A celebration of solar for the summer solstice
Today, June 20, is the summer solstice. Supposedly, we should see more sun today than on another other day of 2012. No doubt the perennially unpredictable British weather will do its best to spoil proceedings, but here, we take a look at some recent big developments in the solar industry.
After weeks of uncertainty over the last few months, May turned out to be a pretty good month for the UK’s solar sector.
This positivity was typified by the government’s announcement that the feed-in tariff (FiT) cuts for solar PV would not come into play until August, giving prospective investors more time to receive the higher band of subsidy.
But whilst it was this angle that dominated news headlines, the most encouraging part of what energy secretary Ed Davey had to say surrounded the future plans for the industry in terms of incentives.
From August, cuts won’t be determined by policymakers. Instead, the FiT will be automatically reduced by 3.5% every three months, providing the industry with much-needed confidence and stability.
If uptake is unprecedentedly high, the subsidy scheme can be cut by as much as 28%. But on the same page, if uptake is too low, cuts can be deferred for upto six months. It’s a win-win for investors, government and the industry.

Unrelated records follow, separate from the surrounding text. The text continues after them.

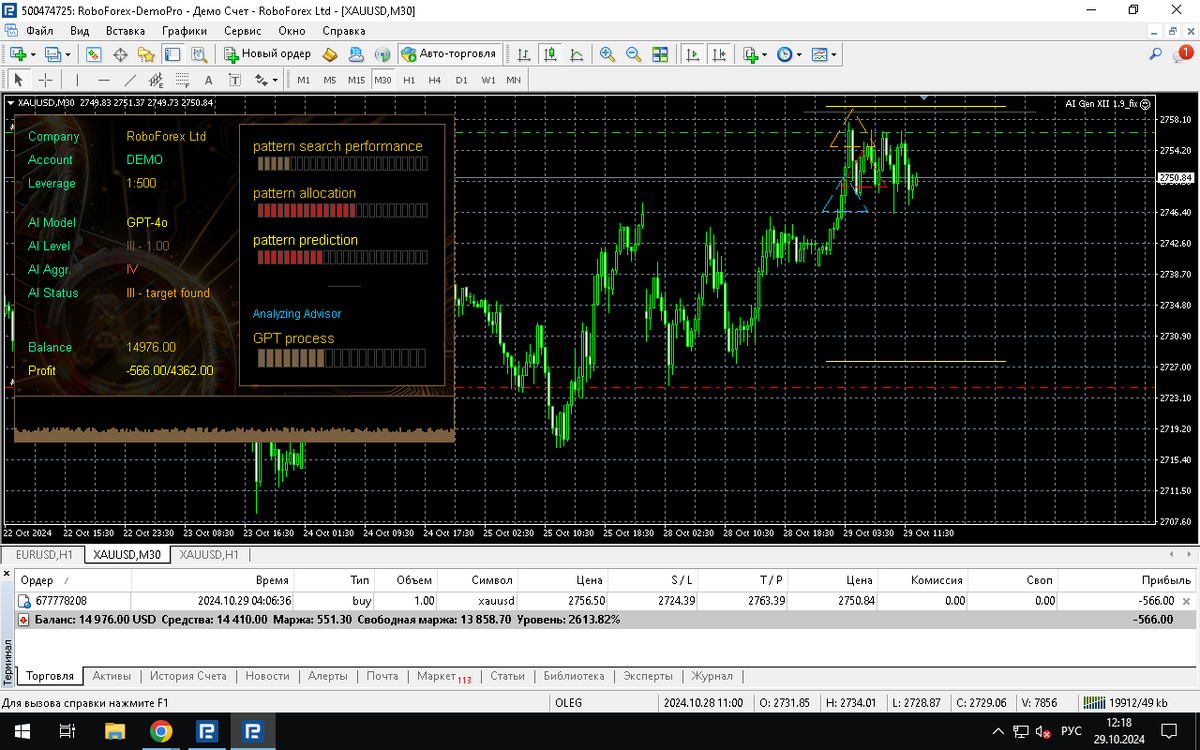This screenshot has width=1200, height=750.
Task: Toggle the chart shift button
Action: [x=718, y=54]
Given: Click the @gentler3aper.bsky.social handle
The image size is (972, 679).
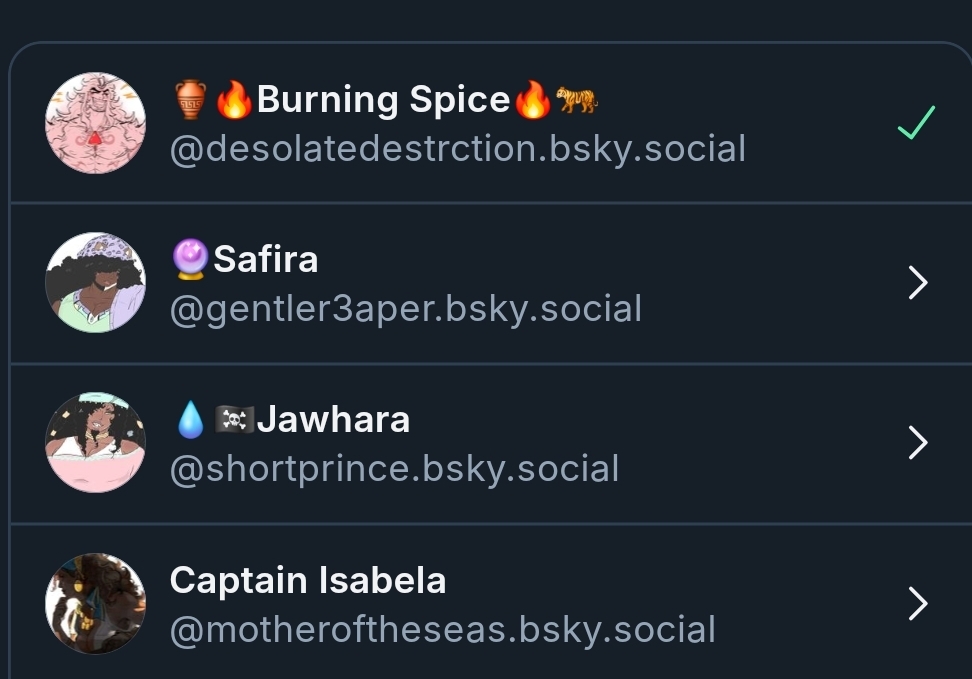Looking at the screenshot, I should tap(406, 309).

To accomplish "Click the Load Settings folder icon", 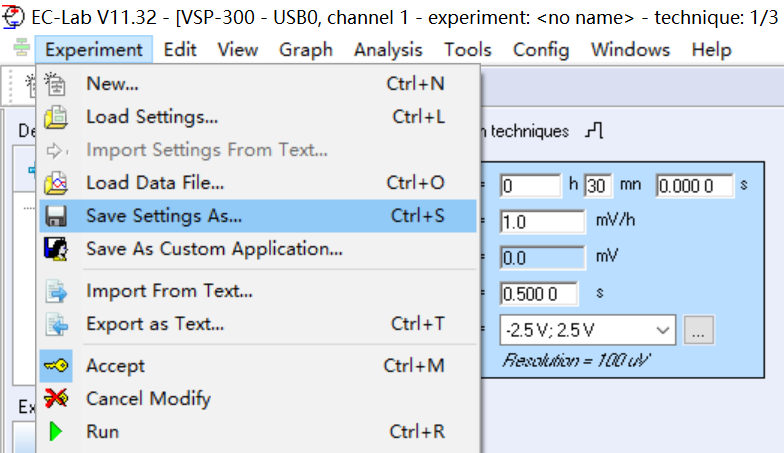I will pos(56,118).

On top of this news surrounding solar PV incentives in the UK, Blue & Green Tomorrow has written recently about a number of large-scale solar projects that have been undertaken across the country, and indeed, the globe. And in one case, even where no man has gone before, but we’ll get to that later.
At the beginning of this month, a renewable energy company in Warrington, Eco Environments, installed over 1,000 solar panels on the roof of a warehouse, in what it’s calling “the biggest roof-based solar PV project in the North of England”.
This news builds on the plans for a proposed 25 megawatt (MW) solar farm in Suffolk, which Hampshire-based renewables developer, Hive Energy, is looking into. The farm, Hive says, would be one of the biggest of its kind in the UK.
Further afield, there were positive developments to come out of Morocco, South Africa and Saudi Arabia last month, with companies from all three countries in discussions to vastly increase the presence of solar in their nation’s energy mix.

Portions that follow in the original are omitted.